Na visão do historiador, será interessante observar as repercussões desta fala e se o projeto vai se concretizar. Isto porque, segundo analisa, a medida pode ser polêmica e “mexe no vespeiro” em um país que adotou postura conciliatória após o regime militar.
Em comparação com países vizinhos, como a Argentina, ele aponta que o Brasil não debateu abertamente ou puniu crimes cometidos no período. Desta forma, houve espaço para grupos que exaltam o regime militar ou para setores da sociedade que minimizam o tema.
Ainda segundo o pesquisador, a decisão do governador pode confrontar uma visão positiva construída sobre Castelo Branco.
“Creio que haverá muita pressão, inclusive talvez do próprio governo federal, que passa por um momento muito delicado na relação com as Forças Armadas, em virtude do que houve no começo, do envolvimento de grupos militares com os acampamentos e a tolerância com a tentativa de golpe”, observa ao mencionar a invasão das sedes dos três poderes no dia 8 de janeiro.
Em maio de 2022, a mudança de uso do Mausoléu Castelo Branco foi alvo de requerimento feito pelo deputado estadual Renato Roseno (Psol).
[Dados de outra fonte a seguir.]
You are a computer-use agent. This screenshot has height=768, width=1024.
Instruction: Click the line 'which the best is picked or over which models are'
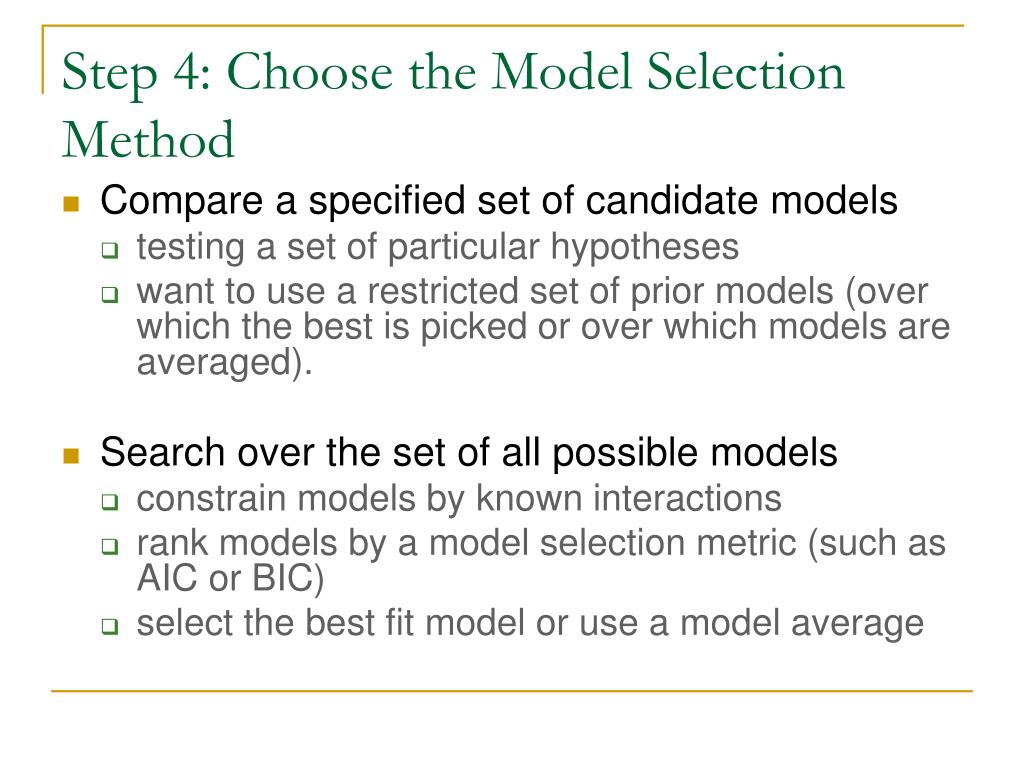[x=543, y=327]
A justificativa mencionava a lei estadual 16.832, sancionada em 2019, proibindo a atribuição a prédios, rodovias, repartições e outros bens públicos em nome de pessoas que aparecem no relatório final da Comissão Nacional da Verdade como responsáveis por violações de direitos humanos.
A votação teve discussão acalorada na Assembleia Legislativa do Ceará (AL-CE), unindo parlamentares da base do governo estadual e a oposição, que apoiava o então presidente Jair Bolsonaro. O resultado foi a rejeição do requerimento, mantendo o mausoléu como um espaço em homenagem a Castelo Branco.